In a recent security incident, attackers gained access to an organization’s network through a compromised external user system and targeted a Raspberry Pi computer that was not authorized to be attached to the network.
The attack highlights the significance of cyber hygiene and best practices to follow. Having good perimeter security is part of good cyber hygiene, but it is not enough, as attackers are resourceful and have proven that they can breach the perimeter and move undetected within networks. As such, cyber hygiene must also occur inside the network.
Attackers, once inside the network, try to move laterally, by exploiting systems using known or 0-day vulnerability or by finding credentials in the systems and using those credentials to move across the network.
The first step of ensuring in-network cyber hygiene is having visibility of all systems and credentials lying around in the network. Organizations can be spread across different locations and getting to know all systems that are connected to the network, credentials on endpoints, or installed applications can be challenging.
The Attivo Networks ThreatDefend™ platform provides tools for cyber hygiene, starting with network visibility, as part of its deception offering. The ThreatDefend platform’s BOTsink appliance provides this visibility across the networks by deploying ThreatDirect™ forwarders across the organization. The ThreatDirect forwarders can be deployed across the networks and in flavors of switches and routers which support application hosting.
The below diagram provides an overview of machines that are connected to the network which customers can view based on Hostname, IP address, MAC address, Vendor, Last Seen, etc. The platform also provides a mechanism to alert on “new endpoints” discovered in networks.
The Attivo solution’s design automatically detects employees connecting unapproved devices in the network and would have immediately alerted on the unauthorized Raspberry Pi connection. With the proliferation of IoT devices being connected, the Attivo solution will also provide visibility of IoT devices present across the network.
As a part of an organization’s cyber hygiene credential scanning, cybersecurity professionals can also use the Attivo ThreatPath™ solution for credential visibility and to see the lateral paths attackers could use to navigate the network. Attacks that involve stolen-credentials are typically hard to detect by existing security solutions, as attackers can use current living-off-the-land tools to move laterally and assume users identify using stolen credentials.

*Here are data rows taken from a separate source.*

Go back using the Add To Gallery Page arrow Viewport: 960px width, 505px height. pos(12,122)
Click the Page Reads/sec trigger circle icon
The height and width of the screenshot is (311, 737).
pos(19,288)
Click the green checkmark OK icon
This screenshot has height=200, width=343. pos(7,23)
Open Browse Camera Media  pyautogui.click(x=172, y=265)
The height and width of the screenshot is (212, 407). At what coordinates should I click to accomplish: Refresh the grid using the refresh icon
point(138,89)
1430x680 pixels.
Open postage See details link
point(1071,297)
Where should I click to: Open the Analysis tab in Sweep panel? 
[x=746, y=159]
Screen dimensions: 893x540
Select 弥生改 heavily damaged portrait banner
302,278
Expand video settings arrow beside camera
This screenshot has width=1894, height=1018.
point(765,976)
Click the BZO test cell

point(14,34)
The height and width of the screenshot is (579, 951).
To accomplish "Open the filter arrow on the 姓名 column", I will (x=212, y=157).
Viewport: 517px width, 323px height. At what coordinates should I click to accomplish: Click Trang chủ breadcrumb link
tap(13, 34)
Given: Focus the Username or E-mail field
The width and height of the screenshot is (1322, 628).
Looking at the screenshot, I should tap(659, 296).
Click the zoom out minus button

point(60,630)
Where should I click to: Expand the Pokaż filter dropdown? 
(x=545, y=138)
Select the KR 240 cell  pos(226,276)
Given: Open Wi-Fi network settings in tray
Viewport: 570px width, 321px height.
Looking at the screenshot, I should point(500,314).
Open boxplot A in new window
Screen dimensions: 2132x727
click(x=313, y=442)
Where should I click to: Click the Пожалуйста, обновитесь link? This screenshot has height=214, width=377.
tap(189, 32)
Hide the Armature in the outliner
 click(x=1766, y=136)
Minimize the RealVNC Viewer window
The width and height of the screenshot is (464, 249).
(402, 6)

The Attivo ThreatPath solution works by proactively detecting persisted credentials on endpoints that attackers can exploit, including:
- Domain admin and user-cached credentials
- RDP Sessions to high-value servers (Ex: Backup servers, Jump servers, etc.)
- Local admin accounts
- Common passwords detected across systems
- AWS access keys
ThreatPath visibility allows customers to create path rules to high-value assets (Example: SWIFT servers, routers, asset management systems, backup servers, jump servers, domain controllers, etc.) and report on potential paths to these servers, which attackers can exploit. ThreatPath allows users to drill-down and search for queries based on time intervals (Example: Show “Local admin accounts created in the last 7 days”) to discover newly created local admin accounts.
The Attivo ThreatPath solution continuously assesses an organization’s network for lateral paths and serves to eliminate the paths before attackers can exploit. It also reduces overall risk by reducing the overall attack surface.
Collectively, the Attivo ThreatDefend platform serves as a force multiplier to existing internal network vulnerability and risk management tools. By detecting the presence of unauthorized devices connected to production networks and privileged credentials that attackers can exploit to move laterally, organizations gain the visibility required to maintain optimal cyber hygiene.